§ **Exercise requirements**:
Check every line of the data and copy the ones where "agent" appears.

§ **Material for this task**:
┌──

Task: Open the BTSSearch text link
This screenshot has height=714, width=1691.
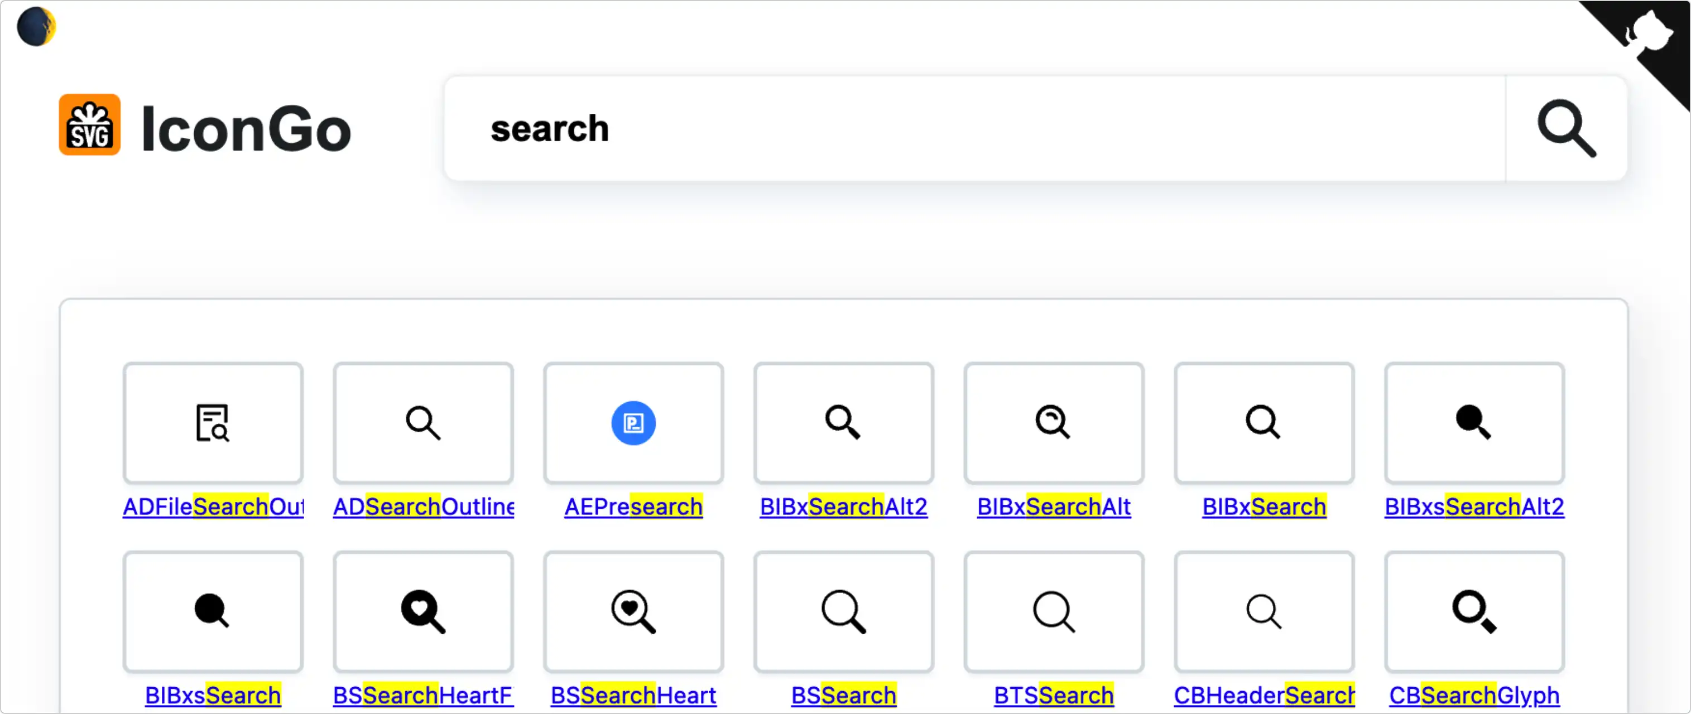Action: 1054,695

└──
┌──

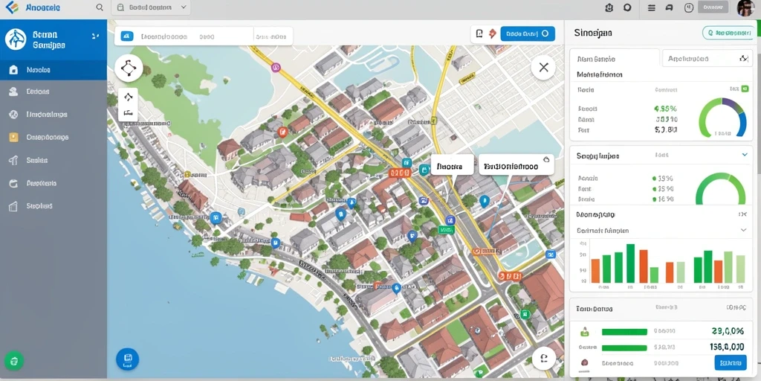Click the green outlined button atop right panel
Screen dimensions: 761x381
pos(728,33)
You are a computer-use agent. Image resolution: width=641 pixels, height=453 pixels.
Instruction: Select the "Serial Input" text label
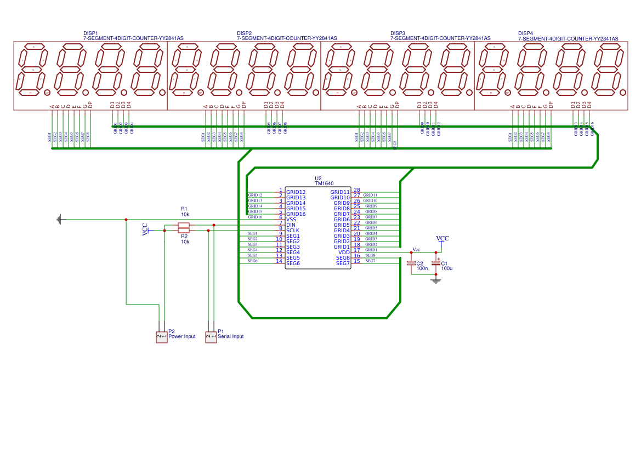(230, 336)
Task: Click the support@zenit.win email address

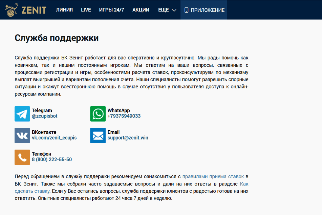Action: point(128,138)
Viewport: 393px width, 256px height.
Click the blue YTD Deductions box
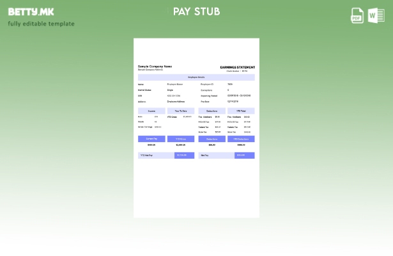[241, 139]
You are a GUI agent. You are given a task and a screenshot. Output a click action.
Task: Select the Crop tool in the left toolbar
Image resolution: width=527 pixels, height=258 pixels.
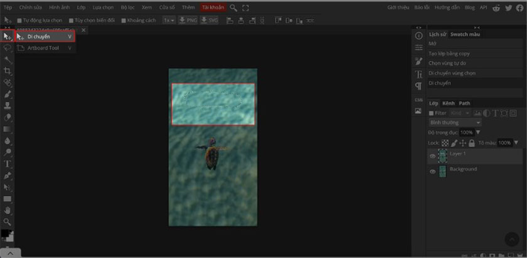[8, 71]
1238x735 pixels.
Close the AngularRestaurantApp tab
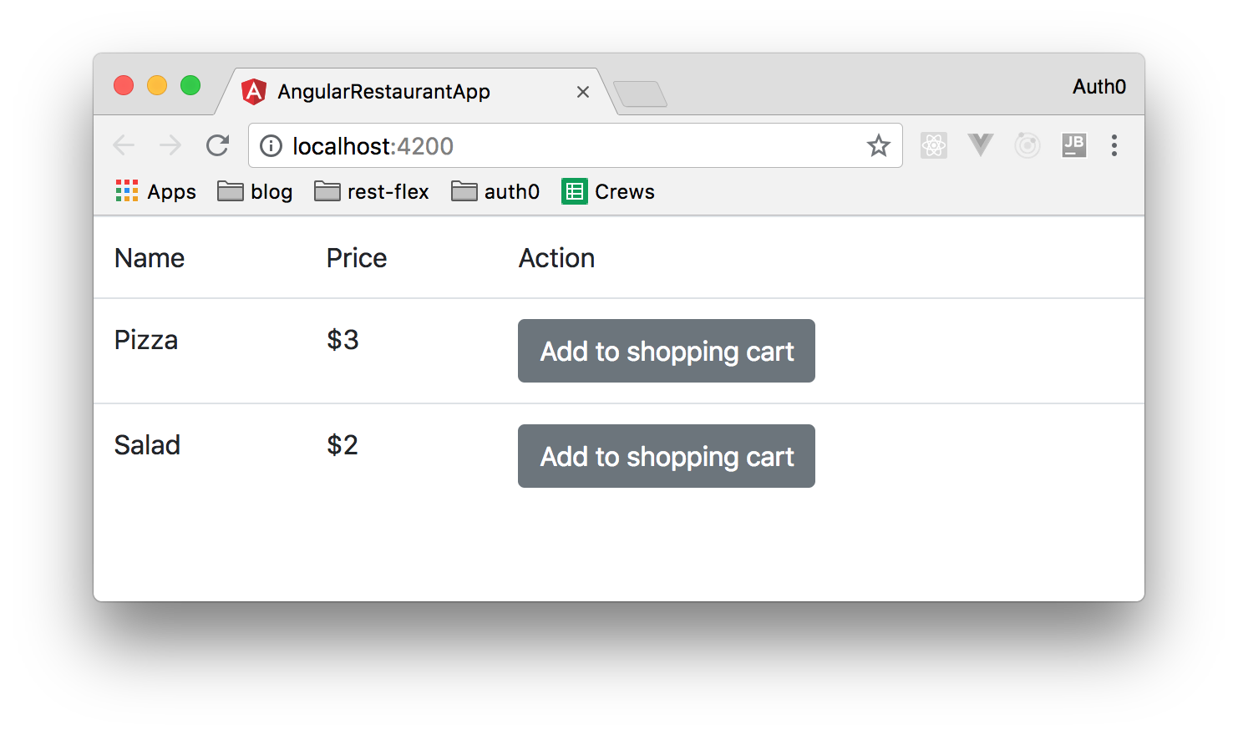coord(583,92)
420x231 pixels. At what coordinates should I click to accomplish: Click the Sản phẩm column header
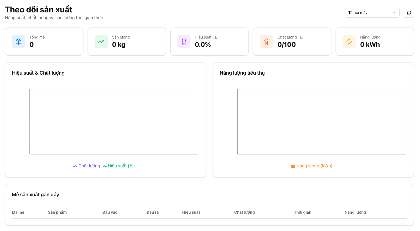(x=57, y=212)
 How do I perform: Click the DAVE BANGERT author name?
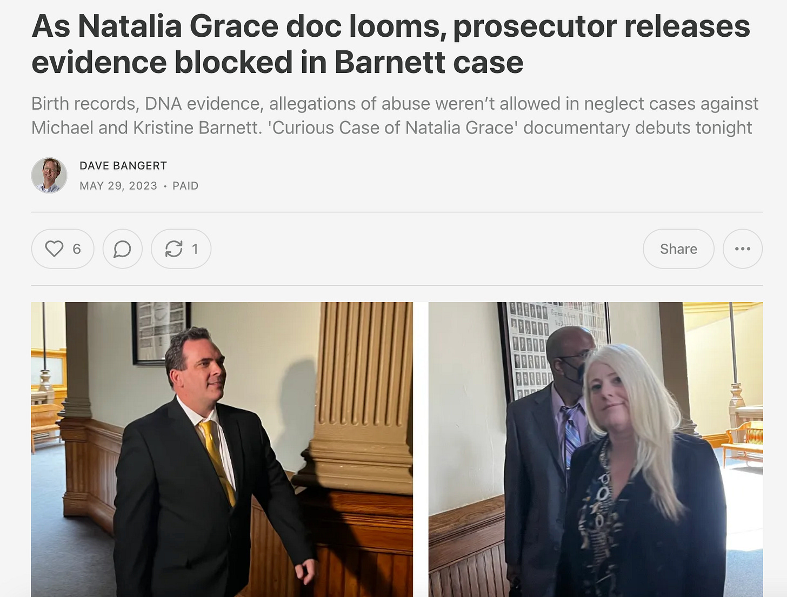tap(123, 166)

└──
┌──

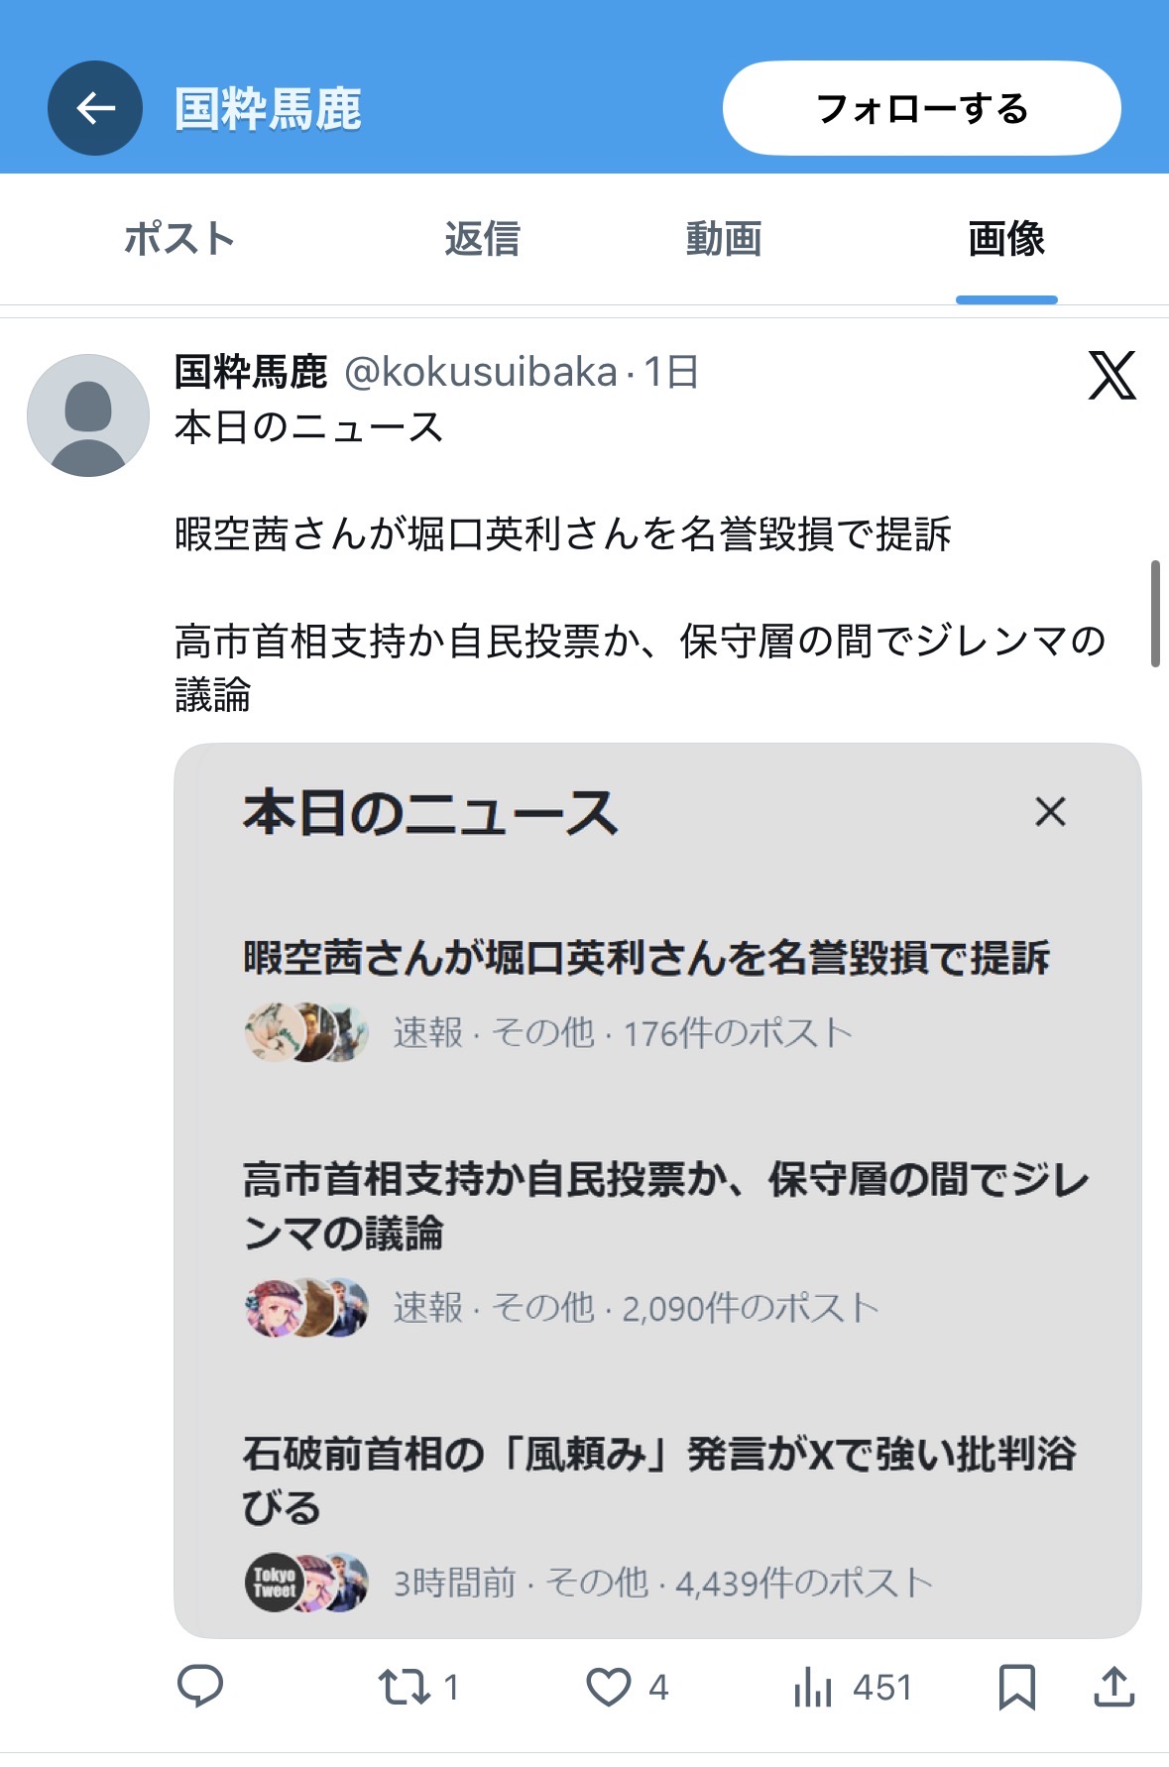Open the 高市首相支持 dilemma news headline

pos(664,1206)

└──

§ **Exercise result**:
You are a computer-use agent. Image resolution: width=641 pixels, height=453 pixels.
You are a GUI agent. You are given a task and a screenshot. Output a click action.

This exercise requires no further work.